Electron transfer system in the respiratory chain. Riboflavin is converted to FAD, as cofactor for both ETF and ETFDH, also enter as a coenzyme for complex I and II in the respiratory chain.

Figure 5

Carnitine Shuttling System. Once the free fatty acid reaches the Mitochondrium, it is processed into a fatty acid acyl CoA molecule by Fatty Acyl-Coenzyme A Synthetase (FACS) to cross the outer mitochondrial membrane.

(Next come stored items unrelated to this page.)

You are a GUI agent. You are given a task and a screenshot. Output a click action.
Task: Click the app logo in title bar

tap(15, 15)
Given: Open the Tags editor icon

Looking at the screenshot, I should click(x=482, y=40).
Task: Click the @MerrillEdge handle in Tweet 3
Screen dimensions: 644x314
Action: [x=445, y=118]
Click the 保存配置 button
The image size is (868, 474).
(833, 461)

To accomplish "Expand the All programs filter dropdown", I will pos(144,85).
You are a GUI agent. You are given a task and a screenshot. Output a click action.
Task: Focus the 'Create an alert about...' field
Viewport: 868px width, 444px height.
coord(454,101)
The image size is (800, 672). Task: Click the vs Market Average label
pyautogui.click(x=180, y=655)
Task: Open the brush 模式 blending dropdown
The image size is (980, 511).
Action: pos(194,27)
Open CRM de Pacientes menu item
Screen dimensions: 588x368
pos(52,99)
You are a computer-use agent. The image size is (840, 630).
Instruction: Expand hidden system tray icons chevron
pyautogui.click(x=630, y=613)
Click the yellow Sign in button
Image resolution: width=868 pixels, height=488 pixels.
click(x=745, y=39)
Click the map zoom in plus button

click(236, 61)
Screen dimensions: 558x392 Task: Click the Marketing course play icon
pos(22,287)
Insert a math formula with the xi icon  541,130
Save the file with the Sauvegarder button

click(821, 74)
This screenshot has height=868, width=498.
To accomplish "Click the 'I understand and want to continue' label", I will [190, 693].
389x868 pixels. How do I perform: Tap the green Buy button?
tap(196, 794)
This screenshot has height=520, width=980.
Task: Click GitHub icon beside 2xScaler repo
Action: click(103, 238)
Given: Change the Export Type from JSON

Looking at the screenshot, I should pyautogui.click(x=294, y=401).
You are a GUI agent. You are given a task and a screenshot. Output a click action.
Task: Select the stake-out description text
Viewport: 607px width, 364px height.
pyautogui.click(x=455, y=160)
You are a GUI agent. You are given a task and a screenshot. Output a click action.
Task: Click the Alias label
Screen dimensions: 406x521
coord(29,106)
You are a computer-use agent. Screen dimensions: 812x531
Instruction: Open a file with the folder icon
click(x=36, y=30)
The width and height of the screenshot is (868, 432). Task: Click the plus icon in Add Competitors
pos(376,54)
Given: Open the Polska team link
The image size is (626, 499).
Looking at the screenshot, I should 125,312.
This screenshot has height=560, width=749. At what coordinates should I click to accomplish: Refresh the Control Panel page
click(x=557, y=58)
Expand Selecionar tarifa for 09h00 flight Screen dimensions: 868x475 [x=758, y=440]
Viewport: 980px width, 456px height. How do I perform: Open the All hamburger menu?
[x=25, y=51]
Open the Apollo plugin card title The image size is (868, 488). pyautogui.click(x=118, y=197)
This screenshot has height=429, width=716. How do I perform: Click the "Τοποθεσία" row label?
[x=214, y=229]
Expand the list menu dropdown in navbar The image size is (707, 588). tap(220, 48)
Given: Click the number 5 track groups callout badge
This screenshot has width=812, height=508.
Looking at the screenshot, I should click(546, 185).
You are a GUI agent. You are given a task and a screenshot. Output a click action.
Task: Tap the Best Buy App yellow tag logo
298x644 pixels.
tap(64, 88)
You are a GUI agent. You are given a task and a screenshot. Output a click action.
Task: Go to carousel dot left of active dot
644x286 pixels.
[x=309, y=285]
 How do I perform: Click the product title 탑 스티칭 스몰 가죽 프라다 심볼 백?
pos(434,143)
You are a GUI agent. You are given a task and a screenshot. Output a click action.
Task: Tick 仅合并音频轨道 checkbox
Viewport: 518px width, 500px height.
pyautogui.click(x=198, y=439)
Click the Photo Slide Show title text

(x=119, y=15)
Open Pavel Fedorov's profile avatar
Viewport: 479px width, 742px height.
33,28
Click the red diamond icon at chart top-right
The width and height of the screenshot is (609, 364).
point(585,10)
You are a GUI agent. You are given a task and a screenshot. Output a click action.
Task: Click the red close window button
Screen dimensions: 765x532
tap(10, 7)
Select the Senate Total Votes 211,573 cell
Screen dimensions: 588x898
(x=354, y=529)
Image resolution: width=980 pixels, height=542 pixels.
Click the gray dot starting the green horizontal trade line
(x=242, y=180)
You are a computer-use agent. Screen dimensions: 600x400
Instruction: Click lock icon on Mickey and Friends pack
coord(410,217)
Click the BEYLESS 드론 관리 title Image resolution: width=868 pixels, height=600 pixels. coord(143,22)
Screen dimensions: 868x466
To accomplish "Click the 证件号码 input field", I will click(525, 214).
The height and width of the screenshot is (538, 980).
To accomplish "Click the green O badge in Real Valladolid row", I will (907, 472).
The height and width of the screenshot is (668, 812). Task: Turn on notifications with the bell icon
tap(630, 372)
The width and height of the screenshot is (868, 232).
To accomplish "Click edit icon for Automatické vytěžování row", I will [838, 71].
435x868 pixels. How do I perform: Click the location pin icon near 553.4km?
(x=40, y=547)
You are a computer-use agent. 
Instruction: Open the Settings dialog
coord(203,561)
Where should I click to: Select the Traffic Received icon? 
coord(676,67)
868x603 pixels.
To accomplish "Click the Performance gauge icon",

Carnitine is used by Carnitine Palmitoyl transferase 1 (CPT1) to synthesize acyl carnitine, which is shuttled across the inner mitochondrial membrane by Carnitine Translocase (CACT). Finally, acyl carnitine is converted back into carnitine, and a fatty acid acyl-CoA molecule by carnitine palmitoyl transferase 2 (CPT2) for β-oxidation within the mitochondrial matrix, and transport of free carnitine back to the cytoplasm by CACT.